Boeing Didn’t Just Fail Technically - It Failed Culturally
Take Boeing.
While the recent crash in India is still under investigation, we’ve seen this story unfold before - with devastating clarity.
The 737 Max disasters in 2018 and 2019 didn’t just reveal flaws in the software. They revealed flaws in the system. Safety engineers raised concerns. Experts flagged risks. But warnings were muted, buried, deprioritized.
Why?
Because by that point, Boeing’s culture had shifted. From engineering-led excellence to shareholder-driven velocity. And when pressure rises and power consolidates, truth becomes expensive.
When it’s safer to stay silent than to say “we’re not ready” - the system is already breaking down.
Silence Isn’t Rare. It’s Just Invisible - Until Something Breaks.
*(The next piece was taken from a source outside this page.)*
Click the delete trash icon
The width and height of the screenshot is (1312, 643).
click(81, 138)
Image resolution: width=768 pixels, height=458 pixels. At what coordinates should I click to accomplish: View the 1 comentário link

I’ve coached inside founder-led startups, global banks, biotech giants, and public companies with reputations for excellence.
Here’s what I see again and again:
Meetings where everyone nods - but no one really agrees.
Strategies pushed forward - despite clear signs they aren’t ready.
Talented people keeping their real opinions for private 1:1s - never the leadership table.
And every time I hear a leader say, “I want people to challenge me,” I ask:
Do you really? Or do you just want challenge that doesn’t disrupt your timeline, your ego, or your narrative?
Because if dissent isn’t protected - it’s not real.
The Founder Trap: When Loyalty Replaces Accountability
Founder-led organizations are especially vulnerable.
They often move fast, reward loyalty, and center decision-making in one strong personality.
But in these systems, challenge can become betrayal. Risk signals get reframed as negativity. And if you’re the one saying “pause,” you’re suddenly “not a team player.”
I once worked with a senior executive who privately told me:
“I knew the plan was wrong. But no one wanted to be the one to push back. Not this close to launch. Not after all the momentum we’d built.”
That executive wasn’t weak. They were smart. They were loyal. And they had learned - like many do - that silence is sometimes the safest option.
The Real Danger: When Responsibility Is Blurred, No One Acts
At Astroworld, no one knew who had the power to stop the show.
Was it the artist’s team? The venue? The production crew? Everyone assumed someone else had control. And by the time anyone could take action, it was too late.
I’ve seen the same diffusion of accountability inside executive teams:
“That’s not my call.”
“We flagged it last quarter, but it got shelved.”
“The CEO wants this, so we’re moving forward.”
This kind of passivity isn’t just tactical. It’s cultural. It’s what happens when leaders build systems that reward deference over dialogue.
And eventually, someone always pays the price.
The System Doesn’t Break All at Once - It Erodes in Silence
The biggest myth in leadership is that failure shows up as one big event.
It doesn’t.
It shows up in moments no one notices:
When the sharpest thinker stops pushing back.
When a senior exec starts pre-filtering the truth.
When challenge gets softened. Then skipped. Then gone.
It’s not dramatic. It’s slow. It’s subtle. And then, suddenly, the damage is visible - and irreversible.
What Real Leadership Looks Like Under Pressure
Real leadership isn’t about driving results at all costs.
It’s about building systems that hold under pressure.
That means:
Creating explicit protocols for pausing or pulling the plug - and honoring them.
Training your team to name risk early - and protecting them when they do.
Structuring power so that it’s shared - not hoarded in a way that silences correction.
Silence doesn’t keep the machine running. It delays the crash.
Final Question
Who on your team knows they have the right - and the responsibility - to say, “Stop. We’re not ready.”
That’s the question that separates leadership from performance. That’s the question that tells you whether your culture will hold - or quietly fracture under pressure.